Susan Abulhawa ha scritto molti saggi sulla Palestina fino ad arrivare all’infernale odierna situazione della prigione della striscia di Gaza sotto controllo militare: una barbarie che non si placa, sta facendo un’immensità di morti uccisi tanto da parte palestinese, che ha compiuto un terribile pogrom, quanto da parte del governo di estrema destra israeliano. Anche nell’ultimo romanzo Contro un mondo senza amore intreccia storie private, perdite e ritorni alla storia vera e tanto complicata dell’inquieto e pericoloso Medio Oriente e Mediterraneo, mare conteso da globali interessi economici.

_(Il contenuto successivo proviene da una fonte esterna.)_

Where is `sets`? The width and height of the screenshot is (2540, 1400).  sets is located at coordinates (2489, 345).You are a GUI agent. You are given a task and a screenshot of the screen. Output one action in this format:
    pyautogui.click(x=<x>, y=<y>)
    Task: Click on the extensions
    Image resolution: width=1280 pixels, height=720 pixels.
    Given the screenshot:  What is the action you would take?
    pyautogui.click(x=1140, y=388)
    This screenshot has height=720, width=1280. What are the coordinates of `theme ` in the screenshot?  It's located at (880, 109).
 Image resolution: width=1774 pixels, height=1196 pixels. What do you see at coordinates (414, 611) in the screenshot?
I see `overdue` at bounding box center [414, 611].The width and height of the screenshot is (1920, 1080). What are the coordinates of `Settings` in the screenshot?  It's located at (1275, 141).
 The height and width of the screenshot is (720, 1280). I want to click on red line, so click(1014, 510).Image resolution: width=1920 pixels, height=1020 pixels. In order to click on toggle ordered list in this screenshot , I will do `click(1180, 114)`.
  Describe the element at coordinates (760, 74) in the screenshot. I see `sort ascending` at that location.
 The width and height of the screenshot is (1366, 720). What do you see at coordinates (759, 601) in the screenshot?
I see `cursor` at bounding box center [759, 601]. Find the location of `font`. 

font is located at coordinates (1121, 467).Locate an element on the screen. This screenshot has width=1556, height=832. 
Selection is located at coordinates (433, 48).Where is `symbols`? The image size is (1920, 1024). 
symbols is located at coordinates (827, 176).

Il dramma è sempre lì testimoniato da fagotti di teli bianchi che portano a sepoltura cadaveri, e da macerie totali. Senza cibo, senza farmaci senza fonti energetiche: è questa carenza che fa morire le persone, è un nuovo tipo di armi. Eppure troviamo vittime femminili in questo e in altri emozionanti romanzi che, malgrado tutto, trovano la forza per andare avanti, per sopravvivere: resistono, aiutano, curano,” amano oltre misura, amano l’amore”, hanno passione politica.
Il libro stimola chi lo legge a buttar via facili tentazioni di indifferenza, se non cinismo e ignavia, per evitare il fallimento globale. Non si può più andare avanti come sempre, la scrittrice palestinese esperta e consapevole ci ricorda che mai come ora nella storia possiamo essere tutti perdenti e nemici dell’uomo e quindi nemici di se stessi.
L’autrice non fomenta odio, ha pietà e rispetto, sempre tenendo fede alla propria umanità con la forza di sopravvivere che solo l’immensa dimensione dell’amore può dare.